Historic house in Ohio, United States

The Anna Beir House, built in 1865 by Conrad Beir, is a historic two-story redbrick house located at 214 East 4th Street in Greenville, Ohio. Miss Anna Beir was a longtime art teacher in Greenville, who devised the house to the city of Greenville upon her death in the 1930s. It was used by the Greenville Art Guild for many years until a fire in the 1970s. A gallery in the Greenville Carnegie Library is named for Miss Beir. On April 11, 1977, the house was added to the National Register of Historic Places.
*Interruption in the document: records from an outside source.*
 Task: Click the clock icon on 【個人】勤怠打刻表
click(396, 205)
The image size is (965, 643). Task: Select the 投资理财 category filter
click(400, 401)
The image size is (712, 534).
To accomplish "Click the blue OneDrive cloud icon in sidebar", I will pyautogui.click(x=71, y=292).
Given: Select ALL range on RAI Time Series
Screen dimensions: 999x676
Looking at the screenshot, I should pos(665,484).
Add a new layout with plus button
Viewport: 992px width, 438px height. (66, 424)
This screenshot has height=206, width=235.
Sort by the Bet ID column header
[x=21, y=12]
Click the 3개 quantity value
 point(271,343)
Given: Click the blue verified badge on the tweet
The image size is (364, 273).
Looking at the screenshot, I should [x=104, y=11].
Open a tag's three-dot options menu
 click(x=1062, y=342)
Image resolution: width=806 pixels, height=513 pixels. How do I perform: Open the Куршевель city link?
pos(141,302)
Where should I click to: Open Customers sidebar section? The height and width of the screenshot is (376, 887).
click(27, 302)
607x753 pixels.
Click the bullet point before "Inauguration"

When he built the house, Conrad Beir was simultaneously serving as the pastor of the German Methodist Church in Greenville and in business as a tailor. His daughter Anna was born in the house in 1873, and it remained her residence until her death in 1939. The house is a plain brick structure built in a simple rectangular shape, two stories tall; the gabled facade is divided into three bays. Set on a stone foundation, the brick house is topped with a metal roof and features miscellaneous stone elements; it is typical of middle-class residences of the period. For much of her life, Beir was a prominent educator; her thirty-six-year tenure in the city schools gave her a high reputation both locally and in the wider region. Although multiple colleges attempted to win her away, her dedication to Greenville and her influence on the city's residents prompted her to decline all such requests in favor of remaining with her native city.